Nexstar Media’s $6.2 billion acquisition of Tegna, owner of a rival television station group, has been put on hold after a federal judge ruled that the proposed merger was “presumably likely to violate antitrust laws based on the companies’ combined market shares alone.”
The deal will expand Tegna’s footprint for Nexstar, already the largest television station group in the United States, resulting in a company with 259 full-power stations affiliated with networks such as ABC, CBS, Fox and NBC. The deal will allow the combined company to reach 80% of U.S. TV households. Nexstar announced on March 19 that the transaction with Tegna was completed following approval by the FCC and Department of Justice.
But the deal is currently on hold amid legal challenges that claim Nexstar Tegna violates antitrust laws. On Friday, March 27, Judge Troy Nunley of the United States District Court for the Eastern District of California issued a 14-day temporary restraining order blocking the merger of Nexstar and Tegna in response to a lawsuit filed by DirecTV. Nunley scheduled a hearing on the case for April 7 to determine whether the deal violated antitrust laws and warranted a preliminary injunction to halt it.

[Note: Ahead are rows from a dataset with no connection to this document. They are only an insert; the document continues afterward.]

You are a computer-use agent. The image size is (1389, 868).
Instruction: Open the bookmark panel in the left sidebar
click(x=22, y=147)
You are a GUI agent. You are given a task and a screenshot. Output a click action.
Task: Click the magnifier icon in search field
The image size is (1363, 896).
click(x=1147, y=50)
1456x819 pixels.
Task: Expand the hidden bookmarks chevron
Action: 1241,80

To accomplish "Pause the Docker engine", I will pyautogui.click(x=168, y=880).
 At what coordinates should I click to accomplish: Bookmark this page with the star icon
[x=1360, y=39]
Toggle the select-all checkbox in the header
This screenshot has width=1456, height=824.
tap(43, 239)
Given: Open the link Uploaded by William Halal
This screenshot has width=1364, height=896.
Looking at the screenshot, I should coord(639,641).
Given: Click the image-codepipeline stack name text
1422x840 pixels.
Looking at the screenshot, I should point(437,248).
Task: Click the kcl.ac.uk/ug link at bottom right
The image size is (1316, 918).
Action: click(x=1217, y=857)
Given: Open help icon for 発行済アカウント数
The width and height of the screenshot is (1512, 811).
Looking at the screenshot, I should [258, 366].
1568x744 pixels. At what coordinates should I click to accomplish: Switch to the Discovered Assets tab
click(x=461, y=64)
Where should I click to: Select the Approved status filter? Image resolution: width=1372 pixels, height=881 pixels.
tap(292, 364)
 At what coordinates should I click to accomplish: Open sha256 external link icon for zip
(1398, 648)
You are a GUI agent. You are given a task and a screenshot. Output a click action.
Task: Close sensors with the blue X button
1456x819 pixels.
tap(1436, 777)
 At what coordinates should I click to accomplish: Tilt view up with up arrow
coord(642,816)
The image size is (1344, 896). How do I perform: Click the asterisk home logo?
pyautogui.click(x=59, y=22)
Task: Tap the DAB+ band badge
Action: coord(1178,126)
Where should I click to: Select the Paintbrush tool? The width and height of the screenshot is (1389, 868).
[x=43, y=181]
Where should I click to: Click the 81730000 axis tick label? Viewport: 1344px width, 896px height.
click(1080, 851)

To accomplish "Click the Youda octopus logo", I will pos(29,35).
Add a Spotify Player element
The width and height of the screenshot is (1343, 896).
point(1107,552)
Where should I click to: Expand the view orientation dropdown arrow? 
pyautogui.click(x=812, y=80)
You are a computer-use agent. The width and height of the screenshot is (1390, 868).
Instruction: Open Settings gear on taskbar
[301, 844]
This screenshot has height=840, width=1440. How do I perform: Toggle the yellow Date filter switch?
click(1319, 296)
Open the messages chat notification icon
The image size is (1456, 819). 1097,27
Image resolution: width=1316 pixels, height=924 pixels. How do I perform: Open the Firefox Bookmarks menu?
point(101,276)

In his ruling, Nunley said Nexstar and Tegna “do not dispute that this merger will increase Nexstar’s bargaining power and enable it to command higher rates.” Under the judge’s order, Tegna and Nexstar must operate separately for the time being and must not share “competitively sensitive” information, including information related to retransmission fee negotiations, among other restrictions.
DirecTV filed suit against Nexstar and Tegna on March 18, claiming the proposed merger would result in an “unprecedented” concentration of broadcast television that would “irreparably raise consumer costs, reduce local competition, close local newsrooms, and increase the frequency and duration of blackouts of major local teams and network programming,” according to the company.
Separately, also on March 18, eight state attorneys general, including California and New York, filed a lawsuit seeking to block the Nexstar/Tegna merger on the same grounds.
In response to a request for comment, a Nexstar representative said the company “does not comment on pending litigation.” “The verdict speaks for itself,” a DirecTV representative said. Tegna did not respond to a request for comment.
Nexstar announced an agreement to acquire Tegna in August 2025. In approving the deal, the FCC granted both companies an exemption from ownership caps that prohibit a single local station owner from serving more than 39% of U.S. households. In addition to selling six stations across six different markets, Nexstar is committed to “pursuing affordability and locality,” according to the FCC.
The companies say their holdings overlap in 35 designated market areas (DMAs), and the combined company will operate 265 full-power television stations in 44 states and the District of Columbia, as well as television stations in 132 of the country’s 210 television DMAs. Nexstar has committed to selling the following six television stations within two years at the latest after the Tegna deal closes: KTVD, Denver, Colorado. WTHR, Indianapolis, Indiana. WCTX, New Haven, CT; WAVY, Portsmouth, VA. WUPL, Slidell, Louisiana. KNWA, Rogers, Arkansas.
According to the FCC order approving the deal, Nexstar also committed to “expanding its investments in local news and programming, including increasing the amount of local news it offers in acquired markets.” Regarding “pricing and affordability concerns,” Nexstar has committed to offering pay-TV providers with existing retransmission agreements an extension at their existing rates until November 30, 2026. Additionally, Nexstar is committed to “equal employment opportunity and non-discrimination.”